3d DCA Watch — Judge Shepherd Recounts Facts With Certainty.

Well kids it got a little crazy, and much mirth, madness and mayhem was to be had.But at the end of it all the coffee has been swilled, the robes worn, and all that’s left are the written remainders and our own fragile, precious memories……

Naranja Princeton v. Cornerstone:

Tip for practitioners — if you want a jury trial, put the demand in your complaint:

In its cover sheet, NPCDC asserted that in its complaint NPCDC made a demand for a jury trial. However, a review of the complaint reflects that no such demand was made. Additionally, NPCDC failed to comply with rule 1.430(b), and therefore, waived its right to a jury trial. See Fla. R. Civ. Proc. 1.430(d) (“Providing that a party who fails to serve a demand as required by this rule waives trial by jury . . . .”). We also conclude that even if NPCDC had made a proper demand for jury trial, NPCDC waived its right to argue on appeal that the trial court erred by setting the cause for a non-jury trial because it failed to object to the several orders setting the cause for a non-jury trial.

Oy, better call the carrier.

Bosem v. C&I:

Judge Shepherd lowers the boom on a licensed attorney for alleged insurance fraud — double oy kids:

Sanford Bosem, a licensed Florida attorney, contends the trial court erred in disposing of this case on summary judgment where allegations of fraud were at issue. Ordinarily, we would agree with Bosem that cases centering on allegations of fraud are unsuitable for summary judgment, see Burton v.
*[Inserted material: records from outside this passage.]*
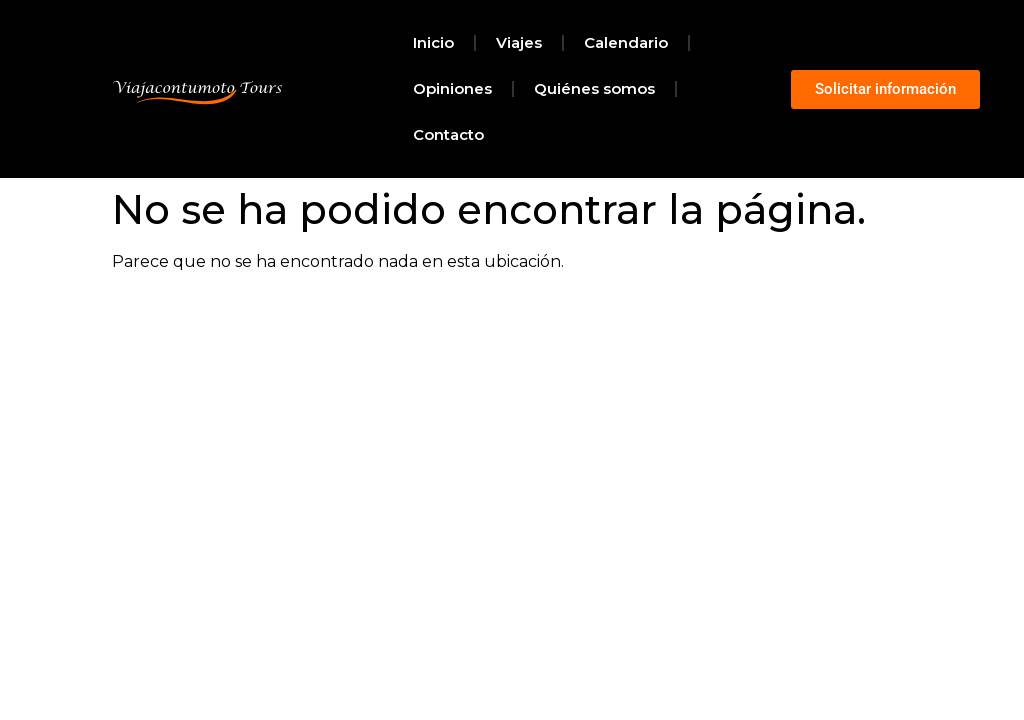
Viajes (519, 42)
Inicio (433, 42)
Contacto (448, 134)
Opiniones (452, 88)
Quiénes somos (594, 88)
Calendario (626, 42)
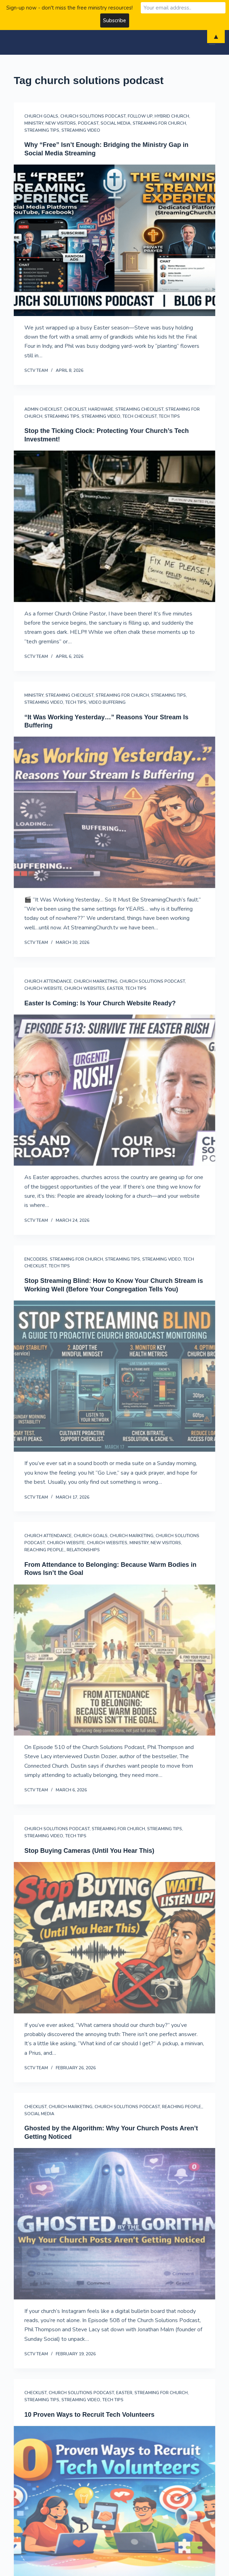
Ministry (33, 123)
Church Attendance (48, 981)
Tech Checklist (139, 416)
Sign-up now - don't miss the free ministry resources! (69, 7)
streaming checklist (139, 409)
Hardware (100, 409)
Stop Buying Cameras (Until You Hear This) (89, 1850)
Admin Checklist (43, 409)
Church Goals (41, 116)
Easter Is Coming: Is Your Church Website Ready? (100, 1003)
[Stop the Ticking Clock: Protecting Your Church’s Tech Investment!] (114, 526)
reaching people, (44, 1550)
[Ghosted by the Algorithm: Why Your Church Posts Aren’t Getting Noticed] (114, 2223)
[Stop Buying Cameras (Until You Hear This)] (114, 1937)
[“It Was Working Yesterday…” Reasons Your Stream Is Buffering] (114, 812)
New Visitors (61, 123)
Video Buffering (107, 702)
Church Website (43, 988)
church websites (84, 988)
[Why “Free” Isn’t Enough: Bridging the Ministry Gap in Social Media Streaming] (114, 240)
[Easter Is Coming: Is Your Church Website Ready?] (114, 1090)
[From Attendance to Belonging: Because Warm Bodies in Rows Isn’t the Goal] (114, 1660)
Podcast (88, 123)
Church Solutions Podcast (93, 116)
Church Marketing (95, 981)
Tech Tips (169, 416)
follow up (140, 116)
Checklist (75, 409)
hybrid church (172, 116)
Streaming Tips (41, 130)
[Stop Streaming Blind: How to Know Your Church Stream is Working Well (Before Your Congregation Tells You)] (114, 1376)
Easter (115, 988)
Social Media (116, 123)
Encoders (36, 1259)
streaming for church (159, 123)
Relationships (83, 1550)
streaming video (80, 130)
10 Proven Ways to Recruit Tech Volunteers (89, 2414)
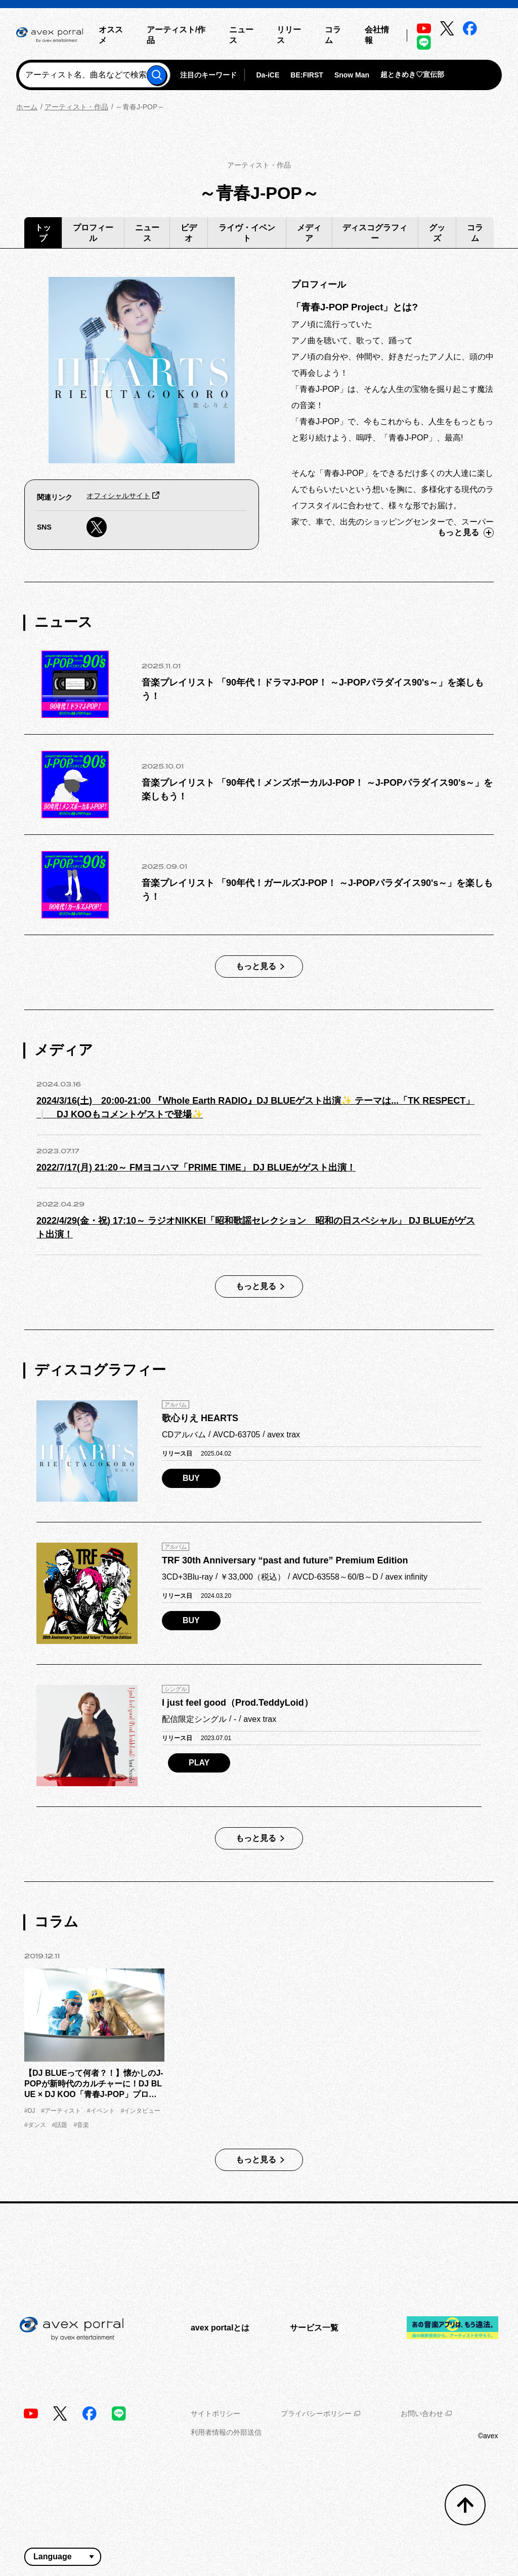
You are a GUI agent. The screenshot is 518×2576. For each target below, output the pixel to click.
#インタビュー (141, 2110)
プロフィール (93, 233)
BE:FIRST (306, 75)
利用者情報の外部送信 (226, 2432)
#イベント (101, 2110)
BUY (191, 1478)
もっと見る (466, 533)
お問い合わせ (426, 2413)
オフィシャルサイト (118, 496)
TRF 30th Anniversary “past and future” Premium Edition (285, 1560)
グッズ (437, 233)
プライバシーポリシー (320, 2413)
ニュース (147, 233)
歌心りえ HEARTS (200, 1418)
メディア (309, 233)
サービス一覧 (314, 2327)
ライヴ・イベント (247, 233)
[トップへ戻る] (465, 2504)
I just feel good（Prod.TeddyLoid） (237, 1703)
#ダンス (35, 2124)
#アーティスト (61, 2110)
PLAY (199, 1762)
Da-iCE (267, 75)
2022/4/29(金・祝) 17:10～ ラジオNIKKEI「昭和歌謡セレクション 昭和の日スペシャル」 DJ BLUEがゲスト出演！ (255, 1227)
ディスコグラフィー (374, 233)
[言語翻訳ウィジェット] (62, 2557)
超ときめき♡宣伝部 (412, 74)
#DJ (29, 2110)
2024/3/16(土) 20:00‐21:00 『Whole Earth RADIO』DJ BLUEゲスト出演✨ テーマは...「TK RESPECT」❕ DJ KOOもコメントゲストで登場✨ (255, 1107)
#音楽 (81, 2124)
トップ (43, 233)
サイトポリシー (215, 2413)
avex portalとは (220, 2327)
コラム (475, 233)
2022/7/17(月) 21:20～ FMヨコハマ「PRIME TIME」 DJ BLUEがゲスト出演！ (196, 1167)
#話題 (60, 2124)
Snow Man (351, 75)
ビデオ (189, 233)
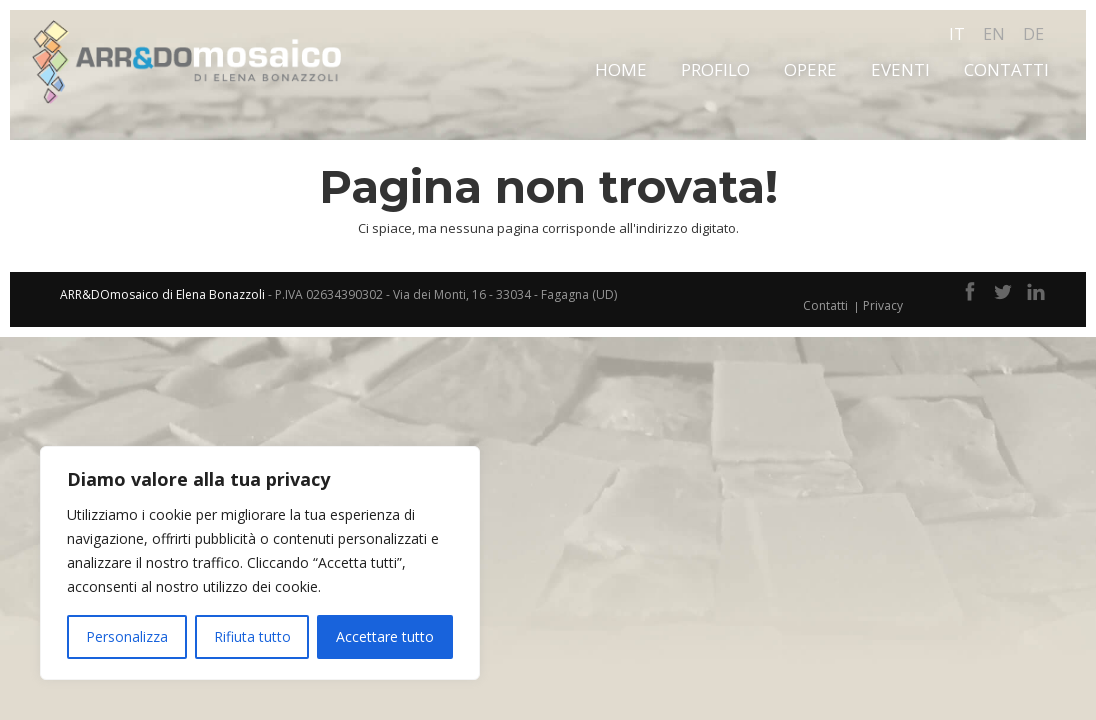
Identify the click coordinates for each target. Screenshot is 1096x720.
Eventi (900, 69)
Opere (810, 69)
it (957, 34)
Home (621, 69)
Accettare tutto (385, 636)
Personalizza (127, 636)
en (994, 34)
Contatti (1006, 69)
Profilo (715, 69)
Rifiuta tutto (252, 636)
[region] (260, 563)
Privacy (883, 305)
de (1033, 34)
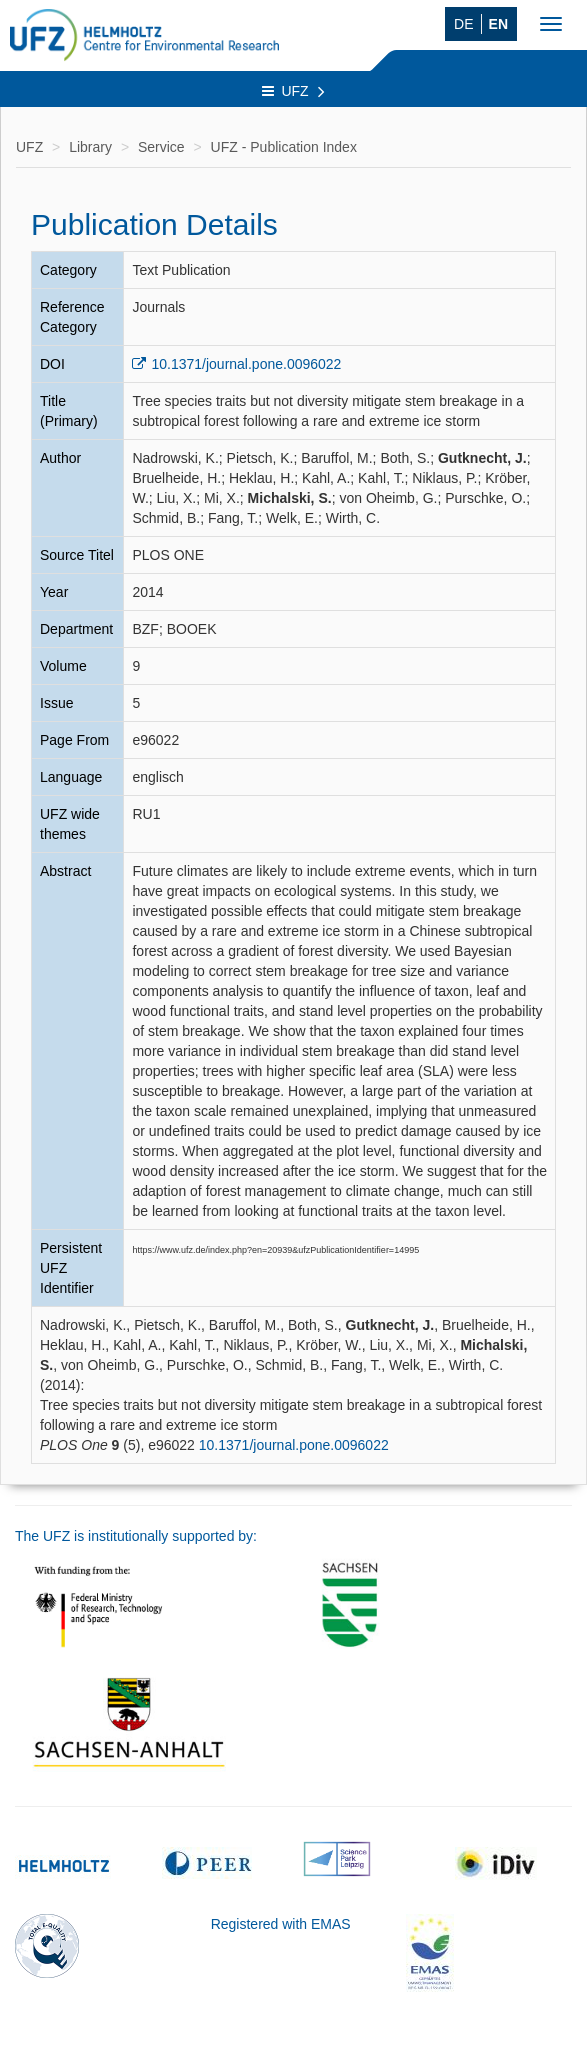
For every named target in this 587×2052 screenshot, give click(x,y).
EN (498, 24)
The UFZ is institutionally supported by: (136, 1536)
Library (90, 147)
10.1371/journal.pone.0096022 (246, 364)
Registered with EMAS (281, 1924)
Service (161, 147)
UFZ (293, 91)
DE (463, 24)
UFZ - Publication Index (284, 147)
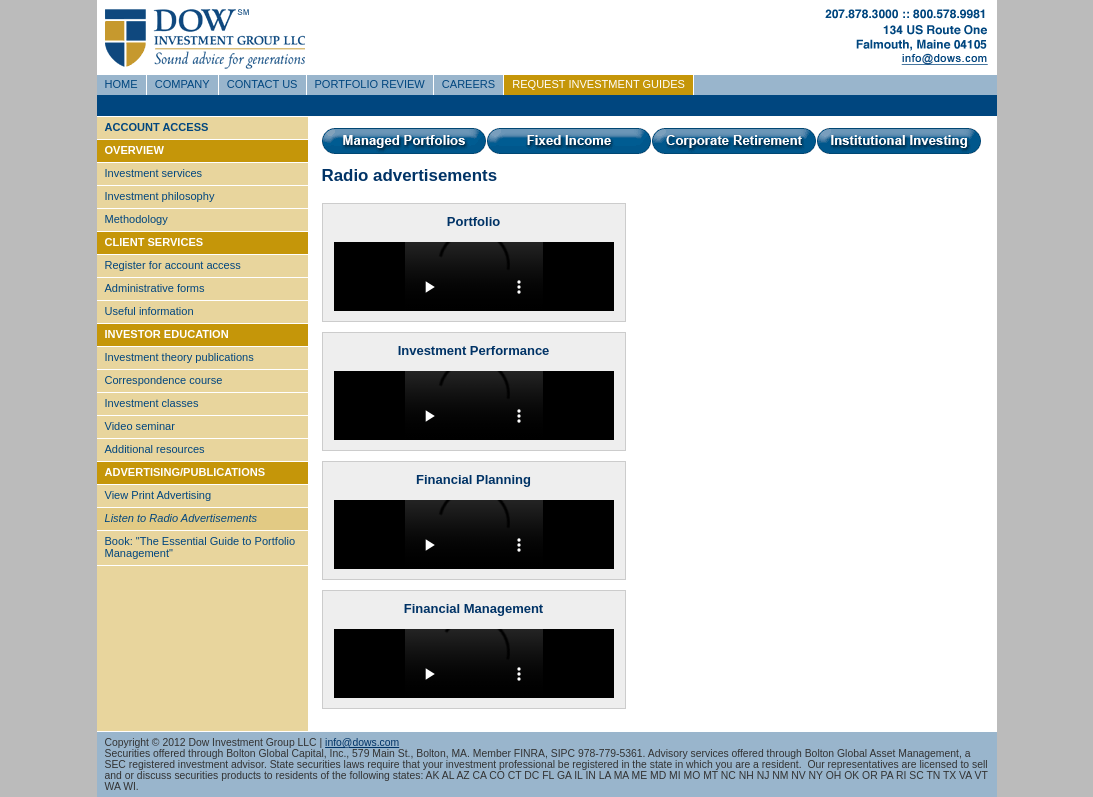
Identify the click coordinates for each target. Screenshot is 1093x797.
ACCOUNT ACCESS (157, 127)
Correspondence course (164, 380)
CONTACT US (262, 84)
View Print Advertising (158, 495)
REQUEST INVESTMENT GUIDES (598, 84)
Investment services (154, 173)
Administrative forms (155, 288)
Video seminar (140, 426)
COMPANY (182, 84)
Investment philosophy (160, 196)
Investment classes (152, 403)
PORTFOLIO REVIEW (370, 84)
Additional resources (155, 449)
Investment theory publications (179, 357)
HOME (121, 84)
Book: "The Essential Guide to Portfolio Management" (200, 547)
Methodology (136, 219)
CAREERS (468, 84)
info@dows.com (362, 742)
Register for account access (173, 265)
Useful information (149, 311)
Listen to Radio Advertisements (181, 518)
Linotype Co., 556 So. 2d 1126, 1128 (Fla. 3d DCA 1989); however, we have before us the extraordinary case where the facts evidencing fraud are so clear from the record that entry of summary judgment is not only appropriate, but compelled. See Stephens v. Kies Oil Co., Inc., 386 So. 2d 1289, 1290 (Fla. 3d DCA 1980).

Despite Bosem’s eleventh-hour attempts to alter his position in response to Appellee’s affirmative defenses, counterclaims and motion for summary judgment, the facts of this case are clear. Appellant sought insurance benefits under the guise of “lost wages,” despite full compensation by his employer for a year’s worth of income. Furthermore, his calculation of weekly earnings was immensely exaggerated.1 It also was not until his suit was threatened by allegations of fraud that he began re-characterizing his claim as one of “loss of earning capacity,” as opposed to “lost wages,” notwithstanding the absence of any plausible evidence in support of this position.

“So let it be written, so let it be done,” the Judge added.BTW, I love the certainty with which Judge Shepherd lays all that out.There’s also some social policy thrown in for good measure:

Fraud provisions are enacted to provide a disincentive to individuals considering the commission of such misrepresentations.

Ahh, the old “rational crook.”

Still, it’s very true and — given the headlines recently, I have to hope this applies to corporations in addition to individuals.